<<<<
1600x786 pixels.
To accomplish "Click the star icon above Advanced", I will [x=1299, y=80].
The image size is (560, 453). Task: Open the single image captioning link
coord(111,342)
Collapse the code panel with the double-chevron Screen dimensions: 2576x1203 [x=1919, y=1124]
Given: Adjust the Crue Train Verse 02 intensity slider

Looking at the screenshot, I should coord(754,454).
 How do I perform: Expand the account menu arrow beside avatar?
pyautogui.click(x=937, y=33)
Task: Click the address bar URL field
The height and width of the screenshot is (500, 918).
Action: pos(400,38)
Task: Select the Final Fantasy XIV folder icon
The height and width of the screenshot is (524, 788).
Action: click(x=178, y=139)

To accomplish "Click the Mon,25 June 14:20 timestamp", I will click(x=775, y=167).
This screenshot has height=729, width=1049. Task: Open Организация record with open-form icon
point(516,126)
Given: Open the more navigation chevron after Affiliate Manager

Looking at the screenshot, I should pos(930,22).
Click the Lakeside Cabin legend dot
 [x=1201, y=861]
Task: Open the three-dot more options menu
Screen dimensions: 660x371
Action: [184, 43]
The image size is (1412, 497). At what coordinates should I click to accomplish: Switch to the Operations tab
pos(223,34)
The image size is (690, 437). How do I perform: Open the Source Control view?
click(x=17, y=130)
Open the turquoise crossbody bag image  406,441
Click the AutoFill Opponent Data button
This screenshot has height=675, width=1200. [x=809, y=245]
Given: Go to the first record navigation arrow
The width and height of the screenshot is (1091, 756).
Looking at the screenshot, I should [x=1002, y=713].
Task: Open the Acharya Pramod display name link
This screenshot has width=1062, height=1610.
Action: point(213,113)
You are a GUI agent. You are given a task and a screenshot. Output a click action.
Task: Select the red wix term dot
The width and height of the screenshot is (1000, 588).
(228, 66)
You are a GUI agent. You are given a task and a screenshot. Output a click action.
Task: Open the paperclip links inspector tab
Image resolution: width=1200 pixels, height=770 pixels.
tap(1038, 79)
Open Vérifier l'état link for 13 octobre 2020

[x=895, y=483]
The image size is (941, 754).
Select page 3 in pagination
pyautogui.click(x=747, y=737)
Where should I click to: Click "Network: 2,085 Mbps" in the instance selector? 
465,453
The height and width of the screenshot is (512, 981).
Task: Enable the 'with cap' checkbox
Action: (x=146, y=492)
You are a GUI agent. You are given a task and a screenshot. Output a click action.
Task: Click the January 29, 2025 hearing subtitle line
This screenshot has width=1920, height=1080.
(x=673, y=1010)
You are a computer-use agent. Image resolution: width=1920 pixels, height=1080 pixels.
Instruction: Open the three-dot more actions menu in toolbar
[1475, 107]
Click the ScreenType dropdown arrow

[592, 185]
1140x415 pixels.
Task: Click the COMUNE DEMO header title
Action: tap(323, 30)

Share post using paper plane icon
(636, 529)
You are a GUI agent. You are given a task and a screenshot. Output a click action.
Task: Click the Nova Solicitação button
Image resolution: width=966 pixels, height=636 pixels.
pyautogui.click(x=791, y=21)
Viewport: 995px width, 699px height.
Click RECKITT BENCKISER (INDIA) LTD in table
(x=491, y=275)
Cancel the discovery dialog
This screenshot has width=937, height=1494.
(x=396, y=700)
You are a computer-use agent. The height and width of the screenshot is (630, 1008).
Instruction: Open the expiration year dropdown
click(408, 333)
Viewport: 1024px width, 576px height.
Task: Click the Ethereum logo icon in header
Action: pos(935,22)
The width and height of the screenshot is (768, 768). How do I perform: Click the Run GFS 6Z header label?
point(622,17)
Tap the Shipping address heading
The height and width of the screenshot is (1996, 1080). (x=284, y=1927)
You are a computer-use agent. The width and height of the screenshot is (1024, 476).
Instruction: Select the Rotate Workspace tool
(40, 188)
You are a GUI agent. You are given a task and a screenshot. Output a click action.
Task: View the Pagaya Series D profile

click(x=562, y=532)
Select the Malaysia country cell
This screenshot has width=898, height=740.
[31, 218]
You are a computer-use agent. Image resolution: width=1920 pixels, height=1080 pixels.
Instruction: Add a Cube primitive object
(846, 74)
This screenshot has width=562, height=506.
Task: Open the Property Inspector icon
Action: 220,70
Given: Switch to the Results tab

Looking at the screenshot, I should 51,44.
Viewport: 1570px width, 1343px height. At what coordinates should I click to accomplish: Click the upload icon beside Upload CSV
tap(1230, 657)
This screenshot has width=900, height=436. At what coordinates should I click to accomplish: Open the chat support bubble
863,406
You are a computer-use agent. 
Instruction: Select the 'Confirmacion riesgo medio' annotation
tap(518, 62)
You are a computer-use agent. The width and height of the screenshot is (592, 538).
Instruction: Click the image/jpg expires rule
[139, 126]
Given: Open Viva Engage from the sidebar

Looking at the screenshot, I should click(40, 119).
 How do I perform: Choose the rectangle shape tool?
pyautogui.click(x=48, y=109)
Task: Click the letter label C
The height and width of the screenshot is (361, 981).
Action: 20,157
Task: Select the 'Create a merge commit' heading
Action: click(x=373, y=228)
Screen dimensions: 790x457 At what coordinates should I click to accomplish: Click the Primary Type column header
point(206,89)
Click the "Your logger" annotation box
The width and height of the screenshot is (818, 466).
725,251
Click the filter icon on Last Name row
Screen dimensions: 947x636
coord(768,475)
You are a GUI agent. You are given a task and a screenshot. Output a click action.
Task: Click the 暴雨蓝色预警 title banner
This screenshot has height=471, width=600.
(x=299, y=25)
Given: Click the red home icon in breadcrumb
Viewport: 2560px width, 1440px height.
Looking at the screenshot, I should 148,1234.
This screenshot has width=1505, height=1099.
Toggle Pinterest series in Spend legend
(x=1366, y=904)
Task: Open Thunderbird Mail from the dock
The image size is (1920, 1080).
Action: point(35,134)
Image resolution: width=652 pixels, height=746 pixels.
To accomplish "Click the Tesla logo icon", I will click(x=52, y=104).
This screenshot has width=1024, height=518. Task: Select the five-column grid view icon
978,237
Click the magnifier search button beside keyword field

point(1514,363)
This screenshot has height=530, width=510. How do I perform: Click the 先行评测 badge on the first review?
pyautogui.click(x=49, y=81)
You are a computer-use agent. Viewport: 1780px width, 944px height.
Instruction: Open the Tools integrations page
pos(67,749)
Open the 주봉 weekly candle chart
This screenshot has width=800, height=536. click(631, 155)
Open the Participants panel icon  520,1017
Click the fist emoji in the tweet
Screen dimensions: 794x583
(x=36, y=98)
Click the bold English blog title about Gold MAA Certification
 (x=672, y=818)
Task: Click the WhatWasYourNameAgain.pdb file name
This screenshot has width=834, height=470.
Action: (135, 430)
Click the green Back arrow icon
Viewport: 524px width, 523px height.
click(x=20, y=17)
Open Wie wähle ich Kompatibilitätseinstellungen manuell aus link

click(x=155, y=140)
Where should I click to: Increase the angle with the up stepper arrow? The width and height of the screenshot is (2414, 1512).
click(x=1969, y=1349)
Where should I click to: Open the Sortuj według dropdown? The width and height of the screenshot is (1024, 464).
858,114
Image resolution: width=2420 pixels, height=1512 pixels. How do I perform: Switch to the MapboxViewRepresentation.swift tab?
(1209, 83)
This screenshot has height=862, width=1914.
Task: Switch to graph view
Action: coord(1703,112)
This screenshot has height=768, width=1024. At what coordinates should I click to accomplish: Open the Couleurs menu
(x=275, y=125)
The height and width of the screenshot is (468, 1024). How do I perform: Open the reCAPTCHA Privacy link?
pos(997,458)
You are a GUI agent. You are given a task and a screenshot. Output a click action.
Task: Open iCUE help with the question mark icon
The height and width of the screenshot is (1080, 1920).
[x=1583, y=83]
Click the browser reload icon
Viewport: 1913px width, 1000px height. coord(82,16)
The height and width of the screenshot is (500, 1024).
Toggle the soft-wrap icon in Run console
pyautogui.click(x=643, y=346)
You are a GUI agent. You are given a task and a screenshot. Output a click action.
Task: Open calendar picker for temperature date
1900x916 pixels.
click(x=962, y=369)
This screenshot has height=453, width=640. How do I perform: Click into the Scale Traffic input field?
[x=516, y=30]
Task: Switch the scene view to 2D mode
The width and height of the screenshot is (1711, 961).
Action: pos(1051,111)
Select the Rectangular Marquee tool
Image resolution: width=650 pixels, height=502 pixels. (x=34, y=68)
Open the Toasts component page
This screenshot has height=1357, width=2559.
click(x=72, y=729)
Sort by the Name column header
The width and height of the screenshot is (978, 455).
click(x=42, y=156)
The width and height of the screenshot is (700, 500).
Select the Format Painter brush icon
>>>>
| Request |
Echo the material verbatim, from its very beginning down to and including the line containing "Open the turquoise".

| Solution to the problem |
1600x786 pixels.
To accomplish "Click the star icon above Advanced", I will [x=1299, y=80].
The image size is (560, 453). Task: Open the single image captioning link
coord(111,342)
Collapse the code panel with the double-chevron Screen dimensions: 2576x1203 [x=1919, y=1124]
Given: Adjust the Crue Train Verse 02 intensity slider

Looking at the screenshot, I should coord(754,454).
 How do I perform: Expand the account menu arrow beside avatar?
pyautogui.click(x=937, y=33)
Task: Click the address bar URL field
The height and width of the screenshot is (500, 918).
Action: pos(400,38)
Task: Select the Final Fantasy XIV folder icon
The height and width of the screenshot is (524, 788).
Action: click(x=178, y=139)

To accomplish "Click the Mon,25 June 14:20 timestamp", I will click(x=775, y=167).
This screenshot has height=729, width=1049. Task: Open Организация record with open-form icon
point(516,126)
Given: Open the more navigation chevron after Affiliate Manager

Looking at the screenshot, I should pos(930,22).
Click the Lakeside Cabin legend dot
 [x=1201, y=861]
Task: Open the three-dot more options menu
Screen dimensions: 660x371
Action: [184, 43]
The image size is (1412, 497). At what coordinates should I click to accomplish: Switch to the Operations tab
pos(223,34)
The image size is (690, 437). How do I perform: Open the Source Control view?
click(x=17, y=130)
Open the turquoise crossbody bag image  406,441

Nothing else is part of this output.